**Task prompt**
Rewrite every one of the entries below, swapping "dropdown" for "drop-down list" and keeping everything else the same.

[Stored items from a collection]
= = = = =

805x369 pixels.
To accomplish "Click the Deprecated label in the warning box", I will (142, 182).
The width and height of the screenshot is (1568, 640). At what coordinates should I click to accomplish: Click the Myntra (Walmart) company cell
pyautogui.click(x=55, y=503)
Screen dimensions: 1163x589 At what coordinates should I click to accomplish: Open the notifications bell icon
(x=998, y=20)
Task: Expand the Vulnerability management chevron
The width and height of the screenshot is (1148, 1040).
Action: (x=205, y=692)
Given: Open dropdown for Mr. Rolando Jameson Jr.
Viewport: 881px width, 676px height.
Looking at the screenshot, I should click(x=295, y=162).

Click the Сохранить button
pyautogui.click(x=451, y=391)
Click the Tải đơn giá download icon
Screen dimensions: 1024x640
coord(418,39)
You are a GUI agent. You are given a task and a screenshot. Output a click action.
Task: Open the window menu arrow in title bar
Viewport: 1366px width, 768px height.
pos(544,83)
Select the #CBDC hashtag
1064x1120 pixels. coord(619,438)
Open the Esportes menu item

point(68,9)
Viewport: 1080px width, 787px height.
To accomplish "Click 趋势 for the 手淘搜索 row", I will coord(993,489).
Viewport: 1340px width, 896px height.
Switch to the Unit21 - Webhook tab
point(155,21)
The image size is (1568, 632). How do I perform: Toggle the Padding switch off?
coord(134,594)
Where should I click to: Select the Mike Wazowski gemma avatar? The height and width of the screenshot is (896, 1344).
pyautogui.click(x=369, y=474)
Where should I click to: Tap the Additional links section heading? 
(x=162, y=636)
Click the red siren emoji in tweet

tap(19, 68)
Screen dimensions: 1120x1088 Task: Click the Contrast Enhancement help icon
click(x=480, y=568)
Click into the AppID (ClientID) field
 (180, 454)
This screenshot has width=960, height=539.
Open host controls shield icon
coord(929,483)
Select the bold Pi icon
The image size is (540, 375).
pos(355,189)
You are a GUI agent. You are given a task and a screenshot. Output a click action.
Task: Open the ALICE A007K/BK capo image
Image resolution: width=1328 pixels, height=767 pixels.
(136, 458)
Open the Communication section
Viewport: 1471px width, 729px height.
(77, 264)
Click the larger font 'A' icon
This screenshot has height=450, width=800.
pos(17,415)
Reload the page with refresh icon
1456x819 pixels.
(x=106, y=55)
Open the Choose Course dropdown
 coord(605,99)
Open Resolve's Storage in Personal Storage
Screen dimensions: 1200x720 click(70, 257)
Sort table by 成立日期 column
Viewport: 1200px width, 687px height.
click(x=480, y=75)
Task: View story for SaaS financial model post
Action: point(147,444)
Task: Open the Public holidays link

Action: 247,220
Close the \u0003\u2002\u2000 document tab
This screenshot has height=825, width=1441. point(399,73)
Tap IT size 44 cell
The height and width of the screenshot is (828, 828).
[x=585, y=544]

= = = = =

**Full response**
805x369 pixels.
To accomplish "Click the Deprecated label in the warning box", I will (142, 182).
The width and height of the screenshot is (1568, 640). At what coordinates should I click to accomplish: Click the Myntra (Walmart) company cell
pyautogui.click(x=55, y=503)
Screen dimensions: 1163x589 At what coordinates should I click to accomplish: Open the notifications bell icon
(x=998, y=20)
Task: Expand the Vulnerability management chevron
The width and height of the screenshot is (1148, 1040).
Action: (x=205, y=692)
Given: Open drop-down list for Mr. Rolando Jameson Jr.
Viewport: 881px width, 676px height.
Looking at the screenshot, I should click(x=295, y=162).

Click the Сохранить button
pyautogui.click(x=451, y=391)
Click the Tải đơn giá download icon
Screen dimensions: 1024x640
coord(418,39)
You are a GUI agent. You are given a task and a screenshot. Output a click action.
Task: Open the window menu arrow in title bar
Viewport: 1366px width, 768px height.
pos(544,83)
Select the #CBDC hashtag
1064x1120 pixels. coord(619,438)
Open the Esportes menu item

point(68,9)
Viewport: 1080px width, 787px height.
To accomplish "Click 趋势 for the 手淘搜索 row", I will coord(993,489).
Viewport: 1340px width, 896px height.
Switch to the Unit21 - Webhook tab
point(155,21)
The image size is (1568, 632). How do I perform: Toggle the Padding switch off?
coord(134,594)
Where should I click to: Select the Mike Wazowski gemma avatar? The height and width of the screenshot is (896, 1344).
pyautogui.click(x=369, y=474)
Where should I click to: Tap the Additional links section heading? 
(x=162, y=636)
Click the red siren emoji in tweet

tap(19, 68)
Screen dimensions: 1120x1088 Task: Click the Contrast Enhancement help icon
click(x=480, y=568)
Click into the AppID (ClientID) field
 (180, 454)
This screenshot has width=960, height=539.
Open host controls shield icon
coord(929,483)
Select the bold Pi icon
The image size is (540, 375).
pos(355,189)
You are a GUI agent. You are given a task and a screenshot. Output a click action.
Task: Open the ALICE A007K/BK capo image
Image resolution: width=1328 pixels, height=767 pixels.
(136, 458)
Open the Communication section
Viewport: 1471px width, 729px height.
(77, 264)
Click the larger font 'A' icon
This screenshot has height=450, width=800.
pos(17,415)
Reload the page with refresh icon
1456x819 pixels.
(x=106, y=55)
Open the Choose Course drop-down list
 coord(605,99)
Open Resolve's Storage in Personal Storage
Screen dimensions: 1200x720 click(70, 257)
Sort table by 成立日期 column
Viewport: 1200px width, 687px height.
click(x=480, y=75)
Task: View story for SaaS financial model post
Action: point(147,444)
Task: Open the Public holidays link

Action: 247,220
Close the \u0003\u2002\u2000 document tab
This screenshot has height=825, width=1441. point(399,73)
Tap IT size 44 cell
The height and width of the screenshot is (828, 828).
[x=585, y=544]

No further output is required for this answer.